» **TASK DESCRIPTION**
When you come to a picture, pass over it, and set down the entries below exactly.

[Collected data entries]
>>>

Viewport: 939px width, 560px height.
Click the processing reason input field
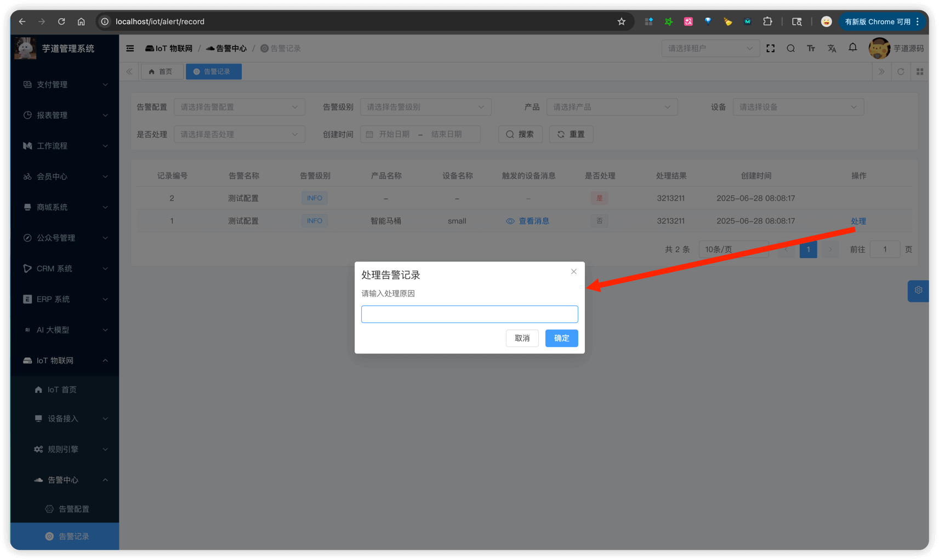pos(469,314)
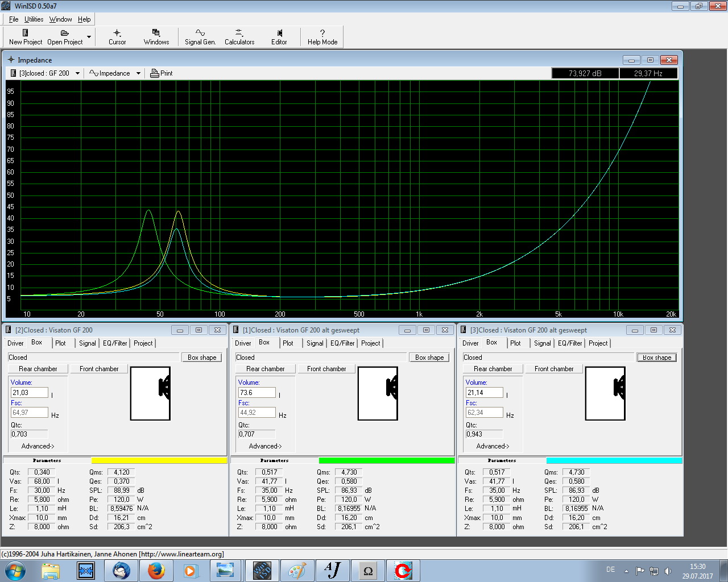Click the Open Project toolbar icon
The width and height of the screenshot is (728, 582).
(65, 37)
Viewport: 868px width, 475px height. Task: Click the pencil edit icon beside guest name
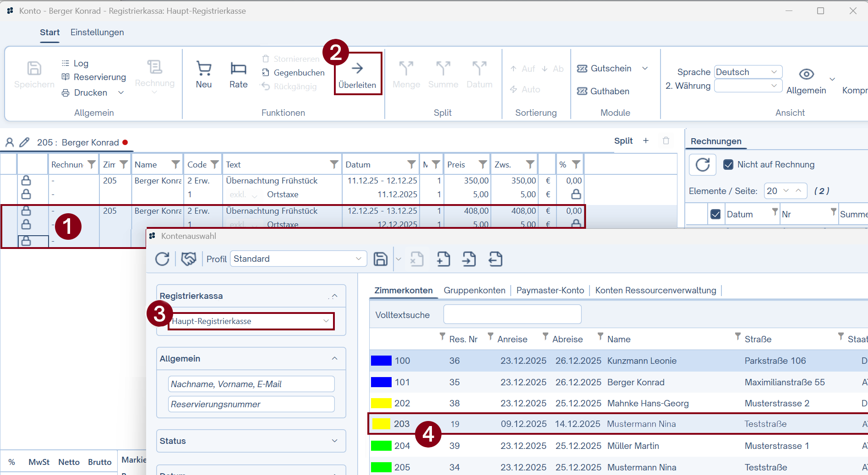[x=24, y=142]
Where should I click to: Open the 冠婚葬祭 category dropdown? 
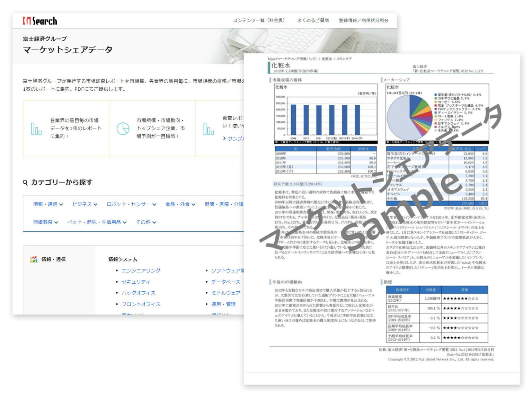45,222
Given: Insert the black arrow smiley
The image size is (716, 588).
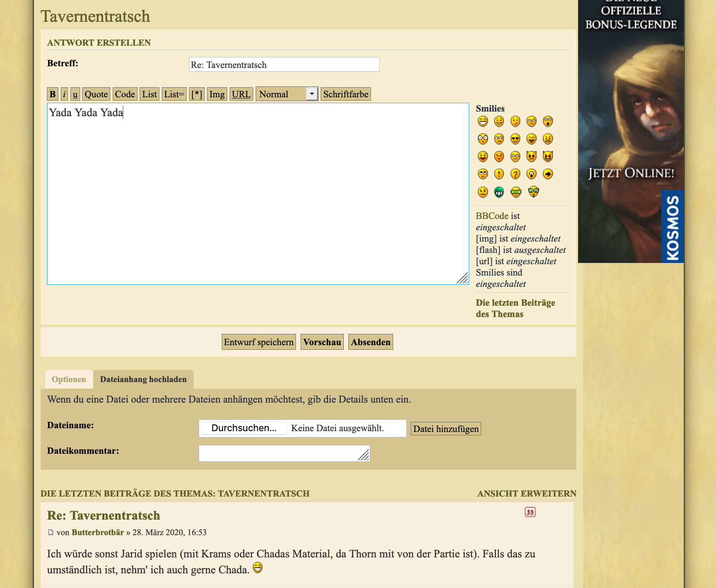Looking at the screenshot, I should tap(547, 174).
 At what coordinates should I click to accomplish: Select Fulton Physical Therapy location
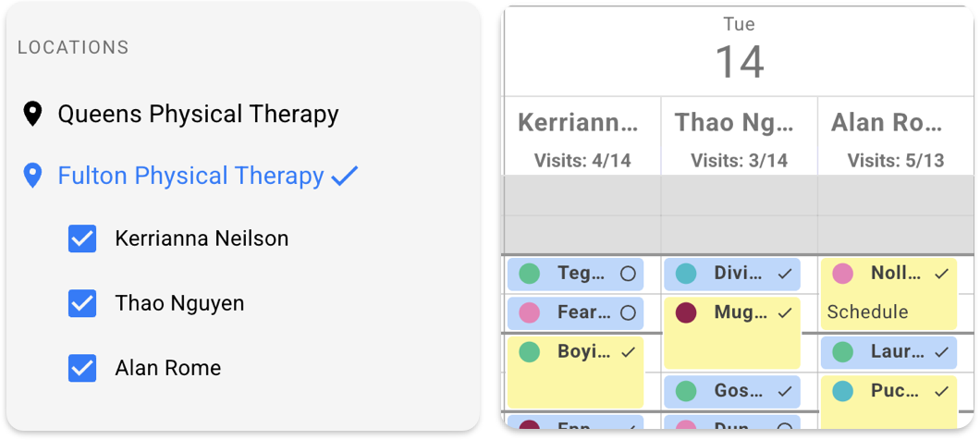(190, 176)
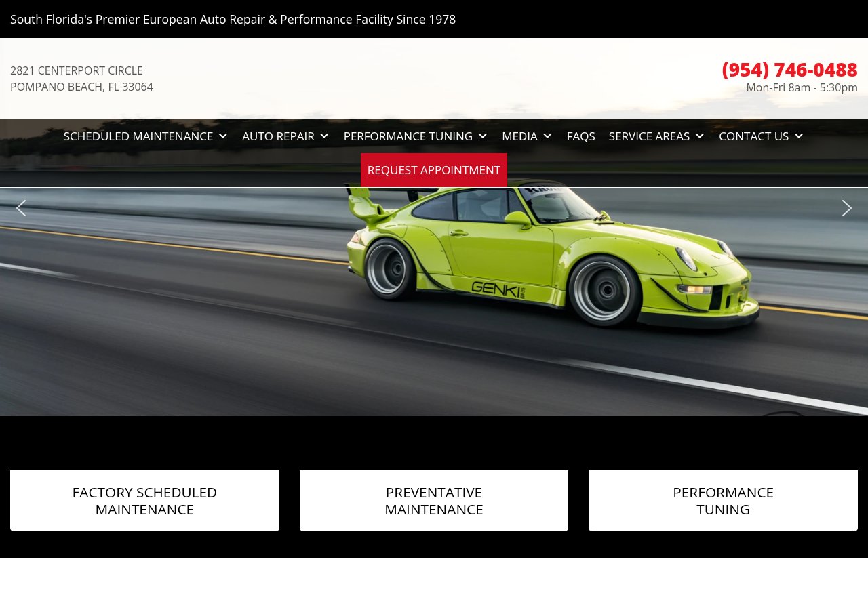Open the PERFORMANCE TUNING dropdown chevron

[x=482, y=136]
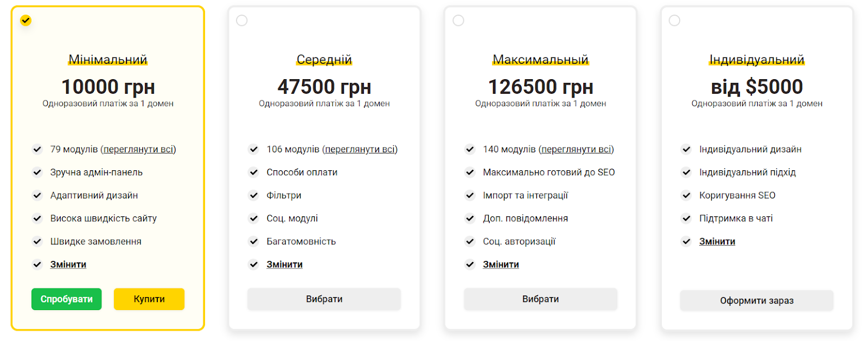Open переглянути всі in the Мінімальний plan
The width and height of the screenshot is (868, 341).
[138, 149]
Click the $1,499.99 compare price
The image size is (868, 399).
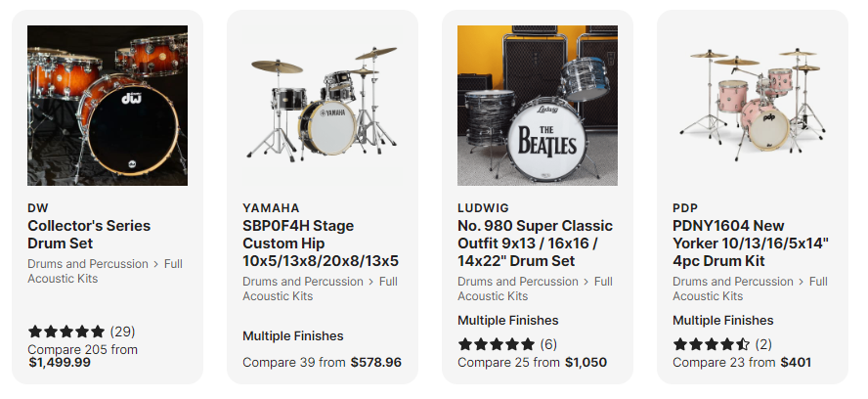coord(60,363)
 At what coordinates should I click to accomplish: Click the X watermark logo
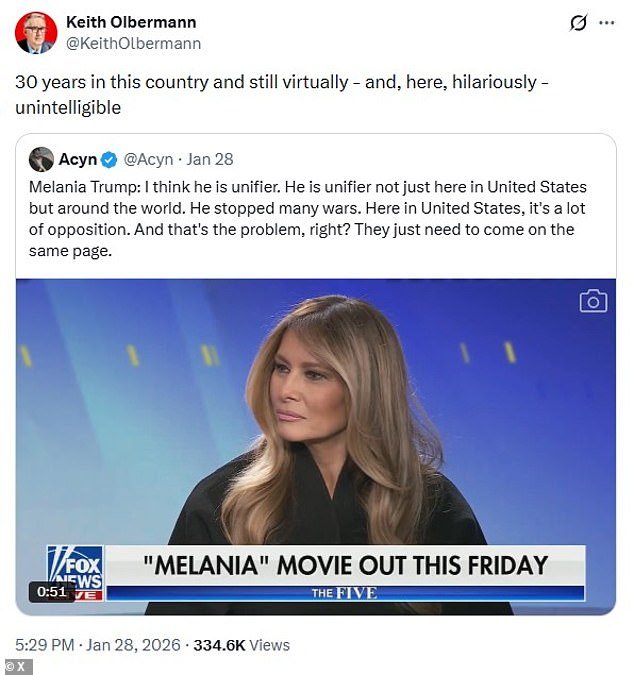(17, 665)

<<<

» **ANSWER FOR THIS EXERCISE**
Viewport: 939px width, 560px height.
Click the processing reason input field
pos(469,314)
Click the Open Project toolbar icon
The width and height of the screenshot is (728, 582).
(65, 37)
Viewport: 868px width, 475px height. Task: Click the pencil edit icon beside guest name
[x=24, y=142]
Where should I click to: Open the 冠婚葬祭 category dropdown? 
45,222
Given: Insert the black arrow smiley
The image size is (716, 588).
Looking at the screenshot, I should tap(547, 174).
 At what coordinates should I click to accomplish: Select Fulton Physical Therapy location
(190, 176)
Open the PERFORMANCE TUNING dropdown chevron

[x=482, y=136]
Open переглянути всі in the Мінімальний plan
The width and height of the screenshot is (868, 341).
[138, 149]
Click the $1,499.99 compare price
The image size is (868, 399).
coord(60,363)
 At what coordinates should I click to accomplish: Click the X watermark logo
(17, 665)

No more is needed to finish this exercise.